◆ **EXERCISE AIM**: Within the records below, reproduce without change the lines from the line that has "298x372 pixels." through the line that has "Image resolution: width=776", and only those.

◆ **INPUT DATA**:
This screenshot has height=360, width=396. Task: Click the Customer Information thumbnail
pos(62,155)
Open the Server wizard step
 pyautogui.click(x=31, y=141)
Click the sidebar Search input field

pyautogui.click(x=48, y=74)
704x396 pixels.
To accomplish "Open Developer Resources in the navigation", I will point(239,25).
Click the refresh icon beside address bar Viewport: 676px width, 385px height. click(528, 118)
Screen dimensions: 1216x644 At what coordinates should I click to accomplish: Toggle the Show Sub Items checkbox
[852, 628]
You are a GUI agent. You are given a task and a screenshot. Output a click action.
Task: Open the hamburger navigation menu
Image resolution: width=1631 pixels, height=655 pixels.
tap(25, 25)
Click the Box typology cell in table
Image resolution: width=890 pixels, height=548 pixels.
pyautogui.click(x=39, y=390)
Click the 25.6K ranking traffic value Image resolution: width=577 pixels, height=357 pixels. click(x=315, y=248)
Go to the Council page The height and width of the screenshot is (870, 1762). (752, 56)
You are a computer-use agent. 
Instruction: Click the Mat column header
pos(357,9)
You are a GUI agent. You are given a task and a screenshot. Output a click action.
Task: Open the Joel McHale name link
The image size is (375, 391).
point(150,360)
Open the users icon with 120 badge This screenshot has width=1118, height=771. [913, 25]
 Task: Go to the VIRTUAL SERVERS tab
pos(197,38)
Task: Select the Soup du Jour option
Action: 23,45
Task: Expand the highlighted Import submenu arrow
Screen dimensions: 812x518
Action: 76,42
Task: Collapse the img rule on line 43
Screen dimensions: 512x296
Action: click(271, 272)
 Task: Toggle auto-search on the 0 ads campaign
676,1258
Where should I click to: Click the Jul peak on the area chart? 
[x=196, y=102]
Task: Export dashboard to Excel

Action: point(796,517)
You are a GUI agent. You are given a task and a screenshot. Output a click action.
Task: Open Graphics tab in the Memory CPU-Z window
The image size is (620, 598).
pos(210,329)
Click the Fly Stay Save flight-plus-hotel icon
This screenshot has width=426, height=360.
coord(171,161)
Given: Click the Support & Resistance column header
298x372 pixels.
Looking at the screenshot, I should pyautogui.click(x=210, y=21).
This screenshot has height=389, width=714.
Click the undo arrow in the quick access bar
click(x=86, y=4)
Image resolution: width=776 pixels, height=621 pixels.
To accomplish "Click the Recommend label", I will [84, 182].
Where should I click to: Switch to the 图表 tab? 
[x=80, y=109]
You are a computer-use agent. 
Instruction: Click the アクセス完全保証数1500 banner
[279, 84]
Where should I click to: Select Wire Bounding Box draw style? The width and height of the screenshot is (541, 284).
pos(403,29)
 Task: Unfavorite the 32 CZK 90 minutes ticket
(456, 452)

◆ **ANSWER BELOW**:
298x372 pixels.
Looking at the screenshot, I should pyautogui.click(x=210, y=21).
This screenshot has height=389, width=714.
Click the undo arrow in the quick access bar
click(x=86, y=4)
Image resolution: width=776 pixels, height=621 pixels.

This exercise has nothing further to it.